Примером характерной ошибки может служить следующий: Леви-Брюль в одной из своих работ сообщает о кафре, которому миссионер предложил послать сына в миссионерскую школу. Желая уклониться от прямого отказа, кафр ответил миссионеру: «Я об этом увижу во сне». Леви-Брюль замечает, что перед нами ситуация, в которой каждый европеец ответил бы: «Я об этом подумаю», и заключает, что сон у кафра выполняет такую же функцию, какую «у нас» выполняет мышление. На самом деле, слова кафра, видимо, надо перевести как «я об этом посоветуюсь», так как речь идет о получении предзнаменования во сне, о той самой дивинации, которая есть естественное следствие желания получить наиболее авторитетную информацию и которая ничем не отличается от фразы европейца: «Я об этом посоветуюсь с моим юристом, или с моим врачом, или с моим компьютером». Если снять неко­торый легкий оттенок европейского высокомерия, то в остатке будет доста­точно широко распространенное и отнюдь не являющееся монополией «пралогического мышления» стремление, на которое указывал еще Кант, проти­вопоставляя «просвещение» и «несовершеннолетие»2.

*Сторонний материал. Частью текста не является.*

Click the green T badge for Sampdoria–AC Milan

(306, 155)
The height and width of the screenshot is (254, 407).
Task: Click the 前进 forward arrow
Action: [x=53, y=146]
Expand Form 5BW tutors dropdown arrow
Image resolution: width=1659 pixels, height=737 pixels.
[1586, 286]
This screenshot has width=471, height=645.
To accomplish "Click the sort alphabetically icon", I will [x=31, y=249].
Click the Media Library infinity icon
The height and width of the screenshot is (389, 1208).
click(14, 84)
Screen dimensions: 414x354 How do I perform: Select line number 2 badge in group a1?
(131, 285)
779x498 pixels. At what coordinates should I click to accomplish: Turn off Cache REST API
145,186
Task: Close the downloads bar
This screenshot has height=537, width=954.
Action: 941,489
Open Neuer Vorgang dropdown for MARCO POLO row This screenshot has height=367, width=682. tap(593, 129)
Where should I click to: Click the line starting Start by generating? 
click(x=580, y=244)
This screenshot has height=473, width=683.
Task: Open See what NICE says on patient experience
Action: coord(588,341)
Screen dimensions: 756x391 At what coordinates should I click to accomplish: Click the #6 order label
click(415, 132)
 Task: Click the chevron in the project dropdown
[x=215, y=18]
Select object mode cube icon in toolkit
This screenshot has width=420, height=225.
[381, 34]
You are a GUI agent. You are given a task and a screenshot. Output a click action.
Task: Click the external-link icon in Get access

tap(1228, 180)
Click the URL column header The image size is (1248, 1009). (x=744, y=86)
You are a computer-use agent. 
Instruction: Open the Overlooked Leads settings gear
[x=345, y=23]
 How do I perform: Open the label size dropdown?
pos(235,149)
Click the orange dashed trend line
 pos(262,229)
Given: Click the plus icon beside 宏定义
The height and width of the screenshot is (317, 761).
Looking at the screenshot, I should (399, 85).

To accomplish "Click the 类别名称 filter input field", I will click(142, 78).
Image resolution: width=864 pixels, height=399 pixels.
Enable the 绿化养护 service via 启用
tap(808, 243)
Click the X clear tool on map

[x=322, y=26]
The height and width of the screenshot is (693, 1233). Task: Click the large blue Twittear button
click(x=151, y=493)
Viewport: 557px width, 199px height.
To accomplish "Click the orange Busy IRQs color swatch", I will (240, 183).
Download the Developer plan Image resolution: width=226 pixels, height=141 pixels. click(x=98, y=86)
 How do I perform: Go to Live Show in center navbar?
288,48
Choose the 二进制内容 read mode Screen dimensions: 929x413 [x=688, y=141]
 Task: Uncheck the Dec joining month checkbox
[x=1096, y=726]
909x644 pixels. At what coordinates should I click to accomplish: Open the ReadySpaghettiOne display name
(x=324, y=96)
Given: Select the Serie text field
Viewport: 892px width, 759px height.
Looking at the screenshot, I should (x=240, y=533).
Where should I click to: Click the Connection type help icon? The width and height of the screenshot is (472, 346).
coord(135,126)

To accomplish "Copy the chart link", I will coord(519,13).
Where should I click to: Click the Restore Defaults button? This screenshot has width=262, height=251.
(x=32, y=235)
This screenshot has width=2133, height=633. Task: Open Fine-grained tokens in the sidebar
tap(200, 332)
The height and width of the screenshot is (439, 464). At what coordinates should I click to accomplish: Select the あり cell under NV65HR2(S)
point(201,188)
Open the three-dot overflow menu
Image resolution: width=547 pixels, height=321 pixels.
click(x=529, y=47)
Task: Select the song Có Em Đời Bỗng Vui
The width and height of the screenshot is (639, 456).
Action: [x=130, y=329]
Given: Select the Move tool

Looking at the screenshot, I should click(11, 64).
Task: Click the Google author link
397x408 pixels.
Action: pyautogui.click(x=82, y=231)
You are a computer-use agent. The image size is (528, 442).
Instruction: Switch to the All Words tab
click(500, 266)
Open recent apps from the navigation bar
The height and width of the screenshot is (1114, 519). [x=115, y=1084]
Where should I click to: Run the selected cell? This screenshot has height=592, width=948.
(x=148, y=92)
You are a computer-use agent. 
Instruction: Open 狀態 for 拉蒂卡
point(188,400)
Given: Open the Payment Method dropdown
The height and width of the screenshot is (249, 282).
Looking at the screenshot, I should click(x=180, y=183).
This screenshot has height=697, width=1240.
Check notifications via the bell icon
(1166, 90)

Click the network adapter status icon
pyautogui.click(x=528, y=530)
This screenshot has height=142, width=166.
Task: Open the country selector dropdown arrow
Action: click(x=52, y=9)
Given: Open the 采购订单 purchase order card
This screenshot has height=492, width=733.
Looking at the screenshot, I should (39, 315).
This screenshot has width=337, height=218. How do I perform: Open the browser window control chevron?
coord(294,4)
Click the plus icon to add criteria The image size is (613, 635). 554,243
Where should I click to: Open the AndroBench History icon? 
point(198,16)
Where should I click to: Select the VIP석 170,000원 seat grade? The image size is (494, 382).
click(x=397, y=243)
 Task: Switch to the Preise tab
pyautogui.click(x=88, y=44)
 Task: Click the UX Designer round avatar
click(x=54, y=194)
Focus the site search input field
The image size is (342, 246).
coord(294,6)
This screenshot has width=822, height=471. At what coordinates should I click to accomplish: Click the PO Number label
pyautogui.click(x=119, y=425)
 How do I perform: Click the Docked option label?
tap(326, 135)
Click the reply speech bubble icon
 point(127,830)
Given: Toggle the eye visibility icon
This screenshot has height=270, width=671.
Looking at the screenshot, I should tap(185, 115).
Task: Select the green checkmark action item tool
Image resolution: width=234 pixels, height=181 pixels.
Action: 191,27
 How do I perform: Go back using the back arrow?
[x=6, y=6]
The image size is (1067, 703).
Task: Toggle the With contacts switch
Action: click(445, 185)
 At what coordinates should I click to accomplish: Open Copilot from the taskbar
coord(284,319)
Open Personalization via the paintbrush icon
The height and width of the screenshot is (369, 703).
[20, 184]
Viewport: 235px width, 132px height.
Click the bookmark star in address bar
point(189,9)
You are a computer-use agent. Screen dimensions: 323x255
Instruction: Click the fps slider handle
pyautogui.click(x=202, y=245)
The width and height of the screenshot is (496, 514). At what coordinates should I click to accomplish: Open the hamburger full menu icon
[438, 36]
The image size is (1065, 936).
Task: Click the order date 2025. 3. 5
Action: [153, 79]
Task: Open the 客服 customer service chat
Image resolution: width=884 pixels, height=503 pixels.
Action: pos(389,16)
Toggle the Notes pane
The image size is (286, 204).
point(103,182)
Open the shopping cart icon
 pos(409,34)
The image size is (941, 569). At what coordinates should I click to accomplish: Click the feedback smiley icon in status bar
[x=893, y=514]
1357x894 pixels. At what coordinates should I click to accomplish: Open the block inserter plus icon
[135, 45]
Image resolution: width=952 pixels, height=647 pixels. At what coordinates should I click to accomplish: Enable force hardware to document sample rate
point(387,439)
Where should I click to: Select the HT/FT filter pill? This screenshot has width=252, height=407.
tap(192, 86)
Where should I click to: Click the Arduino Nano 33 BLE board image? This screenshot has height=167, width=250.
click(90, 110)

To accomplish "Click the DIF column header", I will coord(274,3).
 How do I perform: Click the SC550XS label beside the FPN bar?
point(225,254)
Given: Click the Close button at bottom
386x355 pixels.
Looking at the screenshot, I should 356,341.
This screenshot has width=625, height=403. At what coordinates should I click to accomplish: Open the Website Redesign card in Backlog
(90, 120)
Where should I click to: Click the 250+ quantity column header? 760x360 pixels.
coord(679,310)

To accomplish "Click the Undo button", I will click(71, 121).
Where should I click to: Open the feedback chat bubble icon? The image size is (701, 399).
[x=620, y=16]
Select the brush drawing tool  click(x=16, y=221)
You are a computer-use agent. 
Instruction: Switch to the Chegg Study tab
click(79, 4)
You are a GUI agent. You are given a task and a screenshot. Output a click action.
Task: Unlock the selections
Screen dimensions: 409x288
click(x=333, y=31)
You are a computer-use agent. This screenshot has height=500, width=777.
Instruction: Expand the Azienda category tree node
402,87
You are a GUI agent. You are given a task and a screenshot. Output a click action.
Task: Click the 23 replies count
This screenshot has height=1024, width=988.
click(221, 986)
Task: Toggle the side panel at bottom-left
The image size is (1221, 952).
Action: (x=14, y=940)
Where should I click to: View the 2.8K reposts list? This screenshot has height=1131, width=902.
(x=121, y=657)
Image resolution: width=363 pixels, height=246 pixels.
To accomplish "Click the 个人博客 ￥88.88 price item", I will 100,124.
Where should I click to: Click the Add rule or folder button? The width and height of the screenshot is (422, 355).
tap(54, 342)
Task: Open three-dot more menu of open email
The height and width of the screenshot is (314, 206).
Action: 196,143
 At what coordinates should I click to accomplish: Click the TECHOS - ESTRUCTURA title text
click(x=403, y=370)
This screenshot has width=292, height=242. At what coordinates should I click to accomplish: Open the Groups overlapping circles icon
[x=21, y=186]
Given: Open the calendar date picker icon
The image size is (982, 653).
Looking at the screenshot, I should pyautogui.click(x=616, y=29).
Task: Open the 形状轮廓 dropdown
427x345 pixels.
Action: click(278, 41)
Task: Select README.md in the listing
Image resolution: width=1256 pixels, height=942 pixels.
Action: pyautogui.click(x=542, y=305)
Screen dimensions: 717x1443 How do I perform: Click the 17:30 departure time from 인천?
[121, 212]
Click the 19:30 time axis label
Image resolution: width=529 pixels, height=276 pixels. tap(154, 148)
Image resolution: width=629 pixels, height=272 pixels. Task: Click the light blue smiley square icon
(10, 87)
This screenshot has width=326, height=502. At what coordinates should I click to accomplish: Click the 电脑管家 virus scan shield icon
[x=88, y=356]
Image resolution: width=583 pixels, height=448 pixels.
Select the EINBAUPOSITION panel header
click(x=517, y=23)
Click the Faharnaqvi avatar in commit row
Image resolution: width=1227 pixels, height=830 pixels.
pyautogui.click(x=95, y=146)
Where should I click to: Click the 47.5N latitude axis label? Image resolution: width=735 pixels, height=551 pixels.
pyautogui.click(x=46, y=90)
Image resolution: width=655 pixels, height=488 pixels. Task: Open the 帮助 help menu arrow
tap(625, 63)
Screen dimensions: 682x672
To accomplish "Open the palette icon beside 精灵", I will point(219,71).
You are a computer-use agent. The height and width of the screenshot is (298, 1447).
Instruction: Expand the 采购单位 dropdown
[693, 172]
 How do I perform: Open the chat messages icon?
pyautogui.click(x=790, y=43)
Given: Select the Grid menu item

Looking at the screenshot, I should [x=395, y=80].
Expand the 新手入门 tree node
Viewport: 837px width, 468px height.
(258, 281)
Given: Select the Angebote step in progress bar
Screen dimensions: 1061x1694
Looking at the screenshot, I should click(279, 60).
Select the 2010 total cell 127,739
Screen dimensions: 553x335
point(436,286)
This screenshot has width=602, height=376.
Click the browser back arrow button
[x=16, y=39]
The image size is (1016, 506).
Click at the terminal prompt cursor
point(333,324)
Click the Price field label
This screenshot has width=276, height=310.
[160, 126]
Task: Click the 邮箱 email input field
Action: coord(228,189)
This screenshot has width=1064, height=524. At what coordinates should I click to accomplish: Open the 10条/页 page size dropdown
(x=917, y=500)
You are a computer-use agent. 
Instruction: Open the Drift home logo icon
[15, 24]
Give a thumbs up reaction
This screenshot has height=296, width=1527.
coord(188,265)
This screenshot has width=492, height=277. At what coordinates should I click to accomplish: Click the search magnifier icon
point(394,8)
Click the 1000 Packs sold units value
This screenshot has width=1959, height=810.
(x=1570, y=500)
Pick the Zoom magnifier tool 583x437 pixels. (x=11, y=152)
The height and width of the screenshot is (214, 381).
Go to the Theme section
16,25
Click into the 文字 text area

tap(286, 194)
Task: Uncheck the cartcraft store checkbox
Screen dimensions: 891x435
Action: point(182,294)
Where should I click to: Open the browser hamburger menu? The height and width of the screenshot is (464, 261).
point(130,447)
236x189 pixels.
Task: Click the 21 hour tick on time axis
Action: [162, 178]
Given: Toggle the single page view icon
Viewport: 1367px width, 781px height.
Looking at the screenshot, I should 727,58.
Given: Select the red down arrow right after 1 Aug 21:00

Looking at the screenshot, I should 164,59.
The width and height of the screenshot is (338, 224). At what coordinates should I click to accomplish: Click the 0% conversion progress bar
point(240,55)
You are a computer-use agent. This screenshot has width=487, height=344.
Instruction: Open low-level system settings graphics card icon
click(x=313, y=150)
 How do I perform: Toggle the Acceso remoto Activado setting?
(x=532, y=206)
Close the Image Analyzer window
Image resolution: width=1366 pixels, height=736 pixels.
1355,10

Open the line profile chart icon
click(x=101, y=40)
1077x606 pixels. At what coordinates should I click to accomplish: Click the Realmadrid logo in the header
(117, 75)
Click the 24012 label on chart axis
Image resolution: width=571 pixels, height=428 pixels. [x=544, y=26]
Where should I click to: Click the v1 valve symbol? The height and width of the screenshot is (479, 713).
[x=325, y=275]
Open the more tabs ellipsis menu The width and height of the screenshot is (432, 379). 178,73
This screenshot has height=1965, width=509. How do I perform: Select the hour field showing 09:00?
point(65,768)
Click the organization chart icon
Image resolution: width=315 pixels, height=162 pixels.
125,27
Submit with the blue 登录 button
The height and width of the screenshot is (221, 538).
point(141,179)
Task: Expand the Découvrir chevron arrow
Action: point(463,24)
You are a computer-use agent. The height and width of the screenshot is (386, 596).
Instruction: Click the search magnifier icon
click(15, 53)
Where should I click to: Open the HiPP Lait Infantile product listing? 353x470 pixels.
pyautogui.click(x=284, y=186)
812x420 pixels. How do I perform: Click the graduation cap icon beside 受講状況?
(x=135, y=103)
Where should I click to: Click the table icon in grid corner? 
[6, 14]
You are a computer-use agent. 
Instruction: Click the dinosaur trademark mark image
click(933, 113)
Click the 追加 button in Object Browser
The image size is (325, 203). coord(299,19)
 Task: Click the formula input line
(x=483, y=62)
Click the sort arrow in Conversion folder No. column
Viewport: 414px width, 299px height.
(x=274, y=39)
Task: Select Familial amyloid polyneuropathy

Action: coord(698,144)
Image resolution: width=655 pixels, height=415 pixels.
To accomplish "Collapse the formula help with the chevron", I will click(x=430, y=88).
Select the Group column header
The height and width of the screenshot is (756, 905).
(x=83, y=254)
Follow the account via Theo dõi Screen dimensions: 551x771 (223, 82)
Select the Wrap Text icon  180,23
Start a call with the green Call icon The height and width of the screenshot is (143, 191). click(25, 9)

Историк и история находятся внутри единого пространства человеческой культуры, но они в принципе говорят на разных языках и отношения их асимметричны. Из этого вытекает еще одна функция истории в культуре. Историю часто называют памятью человечества, но редко задумываются над этой формулировкой. Если функция истории, — все в той же попытке «представить прошлое, как оно было на самом деле» (формула старая, но по сути выражающая стремление каждого историка), то память — инстру­мент мышления в настоящем, хотя ее содержанием является прошлое. И иначе: содержание памяти составляет прошлое, но без нее невозможно мышление «теперь» и «здесь», это — глубинная основа актуального про­цесса сознания. И если история есть память культуры, то это означает, что она не только след прошлого, но и активный механизм настоящего.

1 Декарт Р. Избр. произведения. С. 268. Ср. в первой части того же трактата ут­верждение, что в непосредственном следовании опыту и здравому смыслу можно «вcтретить гораздо более истины, чем в бесполезных спекуляциях кабинетного ученого, не имеющих иных последствий, кроме суетного тщеславия, которое тем сильнее, чем больше такой ученый удаляется от здравого смысла...» (С. 265).

2 См.: Кант И. Соч. Т. 6. С. 27.

389

Если нужно представить способность памяти в виде некоторой метафо­ры, то, пожалуй, наименее подходящим здесь будет образ библиотеки, на полках которой расставлены книги, или даже компьютер, в память которого заложены некоторые данные, сколь бы большим число их ни было. Па­мять скорее всего можно себе представить как генератор, воспроизводящий прошлое заново, способность в результате некоторых импульсов включать генерирование мыслимой реальности, переносимой сознанием в прошлое. Способность эта есть часть общего процесса мышления и неотделима от него.

Взаимоотношение памяти культуры и ее саморефлексии строится как постоянный диалог: некоторые тексты из хронологически более ранних плас­тов вносятся в культуру, взаимодействуя с ее современными механизмами, генерируют образ исторического прошлого, который переносится культурой в прошлое и уже как равноправный участник диалога воздействует на на­стоящее. Но в свете трансформированного настоящего и прошлое меняет свой облик. Процесс этот не протекает в пустоте: оба участника диалога являются партнерами и в других коллизиях, оба они открыты для вторжения извне новых текстов, а тексты, как нам уже приходилось подчеркивать, всегда таят в себе возможности все новых интерпретаций. Кроме того, этот образ исторического прошлого не антинаучен, хотя и не научен. Он существует рядом с научным образом прошлого как другая реальность и взаимодействует с ним тоже на диалогической основе.

Подобно тому как различные прогнозы будущего составляют неизбеж­ную часть универсума культуры, она не может обойтись без «прогнозов прошлого».